Guest blog by Charlie Brooker, Honorary Professor, Centre for Sociology and Criminology, Royal Holloway, University of London
The CPA has been a requirement for nearly 30 years and aimed to ensure that people with a serious mental health problem received a care plan/package. In 2008 it was amended such that it became national Department of Health policy, that, once trained, all mental health staff would conduct Routine Enquiry (RE) with all those people subject to the Care Programme Approach (CPA). Routine Enquiry involves asking direct questions in relation to the abuse/sexual violence experience of a specified population group when they present to a service.
It is sad to say, that despite this policy exhortation, RE has not become part of routine clinical practice across England.

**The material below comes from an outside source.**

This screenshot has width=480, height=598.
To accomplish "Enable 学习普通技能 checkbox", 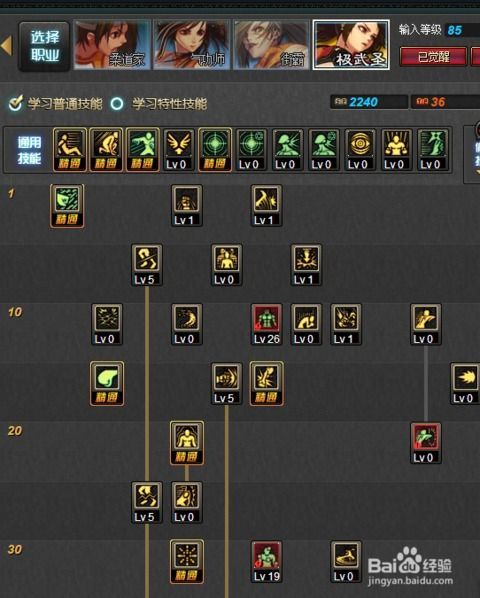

Our latest national survey of the implementation of RE (posted here on Dr Larkin’s website) and undertaken in 2017 shows disappointing results:
- the vast majority of Trusts do not know what proportion of staff have been trained in RE
- when RE occurs it is not routinely audited
- returns on RE to NHS Digital have diminished from 43% of all Mental Health Trusts to 11%.
- Although half of Trusts stated that they had formal trauma pathways within their services only one of these provided us with an example (and this was for Domestic Violence).
The role of the CQC
This is clearly an area where the Care Quality Commission (CQC) should be playing a role. The CQC inspects in relation to four main key areas of enquiry: safety, effectiveness, caring and well-led. Under ‘safety’, the following indicator is outlined: are there reliable systems in place to keep people safe and safeguarded from abuse? However, no CQC inspection report comments on the adequacy of RE, nor is it investigated. Finally, since the introduction of RE into the CPA as a requirement in 2008 there has been no national policy initiative that has addressed either the topic of RE or the development of Trauma Services. That this is the case is confirmed by the National Audit Office in their recent review of policy for mental health service delivery.
However, there is also a strong case for leadership to emanate from within the mental health professions of which mental health nursing forms by far the largest element. In a recent review, my colleague, Ted White and I, took mental health nursing to task for their almost virtual absence in this arena.
Sharing best practice
There are several excellent examples of mental health nursing leadership where trauma-led practice has been implemented. One such example is the mental health nursing degree programme at Stirling University led by Margaret Conlon.
Another good example would be the work undertaken by Sean Page in North Wales on in-patient wards. The aim of the research was to co-produce qualitative understanding aimed at reducing the risk of sexual violence within mental health in-patient settings.
However, the examples above are rare and chime with the findings of the CPA survey we publish.
The only policy document where RE is mandated is the CPA guidance. However, ‘The Community Mental Health Framework for Adults and Older Adults’ published in 2019 by NHS England, NHS Improvement and the National Collaborating Centre for Mental Health means that the CPA will soon become history. The vague paragraph below summarises the demise of the CPA as outlined in the Framework document:
‘This Framework therefore proposes replacing the CPA for community mental health services, while retaining its sound theoretical principles based on good care coordination and high-quality care planning’ (see page 7)
On the Royal College of Psychiatrist’s website we are informed that the full implementation guidance will soon be forthcoming. This notice has not changed for several months and no doubt planning has been hampered by issues related to Covid-19.
It is possible that it is too early to judge whether RE will appear in the implementation guidance. I hope this is the case. However, it has to be pointed that RE, even when mandated through the CPA, was still inadequately put into practice. Our conclusion in the paper posted on this website was as follows:
“It seems self-evident that knowing about important adverse and traumatic events is essential if mental health services are to develop meaningful formulations and effective treatment plans. It is unacceptable, in 2020, that the extent to which service users are being asked about abuse and violence remains something of a mystery at both local and national levels. The limited amount of information that is being gathered suggests that staff training continues to be lacking and that the majority of service users are still not being asked and are therefore not being offered appropriate support and treatment.”
We look forward to seeing how these sentiments are addressed in the new Implementation Guidance for the Community Mental Health Framework.